Vermont is home to a lot of my favorite things. There’s skiing, swimming, music, cheese, apple picking, and more, but perhaps my favorite is Vermont beer. The Burlington area alone has enough breweries to keep one busy for a long weekend – from the classics like Switchback Ale and Fiddlehead IPA, to the ever rotating sours at Foam to the delicious (and highly creative) concoctions coming out of Burlington Beer Co., the 10 mile radius around this small city I call home has something for everyone. Though my love of beer continues to grow, so too has my concern about the sustainability of the beer brewing process.
I had never heard of composting as a general practice, until I went to school in Vermont. UVM is one of those places where every trash can is accompanied with a compost and recycling bin (at least when inside near a dining area). When I moved to Boston for a few years after school, I was appalled at the lack of compost availability – what was this madness?!?! Luckily, upon my move back to Burlington, setting up an at home compost was a cinch – just fill up a bucket and drop it off at the waste center every other week for free. While Burlington does a fairly good job of encouraging composting, I just returned from a trip to Seattle where they do curbside compost pick up, and every restaurant I visited had a compost bin…STEP IT UP, EAST COAST!

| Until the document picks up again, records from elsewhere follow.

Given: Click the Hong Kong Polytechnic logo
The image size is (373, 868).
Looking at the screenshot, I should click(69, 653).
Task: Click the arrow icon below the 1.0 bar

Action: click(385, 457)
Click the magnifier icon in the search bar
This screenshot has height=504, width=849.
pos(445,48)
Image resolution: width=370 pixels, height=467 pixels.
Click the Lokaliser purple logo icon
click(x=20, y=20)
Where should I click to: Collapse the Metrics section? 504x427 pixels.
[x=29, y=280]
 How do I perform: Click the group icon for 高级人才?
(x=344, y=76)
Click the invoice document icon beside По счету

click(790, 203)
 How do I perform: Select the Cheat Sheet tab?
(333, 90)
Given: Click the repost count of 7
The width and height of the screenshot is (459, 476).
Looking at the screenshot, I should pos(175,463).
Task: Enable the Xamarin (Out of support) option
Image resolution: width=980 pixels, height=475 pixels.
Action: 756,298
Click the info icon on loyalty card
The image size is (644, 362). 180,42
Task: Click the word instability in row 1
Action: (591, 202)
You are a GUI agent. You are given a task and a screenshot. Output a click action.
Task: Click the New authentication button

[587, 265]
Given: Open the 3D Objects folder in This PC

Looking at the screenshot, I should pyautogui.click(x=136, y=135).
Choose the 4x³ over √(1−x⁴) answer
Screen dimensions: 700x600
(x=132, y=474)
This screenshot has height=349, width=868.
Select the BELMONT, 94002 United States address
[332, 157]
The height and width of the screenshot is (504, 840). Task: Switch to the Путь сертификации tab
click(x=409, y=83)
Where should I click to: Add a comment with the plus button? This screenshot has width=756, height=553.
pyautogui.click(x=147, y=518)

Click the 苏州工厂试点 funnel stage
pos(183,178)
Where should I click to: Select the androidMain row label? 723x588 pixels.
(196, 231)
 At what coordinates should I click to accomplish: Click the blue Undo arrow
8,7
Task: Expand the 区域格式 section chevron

As someone very new to the engineering world, I’ve learned a lot in the last few months about the impact that engineers can have on climate change. I came to Cx Associates and the world of commissioning in a rather round-about way. My background is in molecular genetics, specifically lung cancer research, but when I moved to Burlington this past summer, I decided to pivot in my career path. I’d found myself desiring more and more to move into a field that was doing some good for the world. I know, I know, many would say “Hey! Cancer research is good for the world!,” and I certainly don’t deny that, but what good is finding new cancer treatments if there isn’t a planet that can viably support the patients those treatments would be for? As I’m sure many of you heard or read in the news some months ago, the Intergovernmental Panel on Climate Change (IPCC)’s 2018 Climate Report showed that “global warming is likely to reach 1.5°C between 2030 and 2052 if it continues to increase at the current rate” (something some climate scientists have argued is a conservative estimate). This will have devastating effects on people’s lives, and not only in poorer nations of the world – the Fourth National Climate Assessment released by the U.S. Global Change Research Program in November 2018 predicts U.S. economic losses due to climate change in 2090 as $280-$500 billion/year. These reports cemented my feelings in the weeks and months after I began at CxA, but I had already felt myself pulled towards the idea of working for a company or organization that was doing solid, on the ground work to combat climate change. I did not expect that pull to land me at a consulting engineering firm.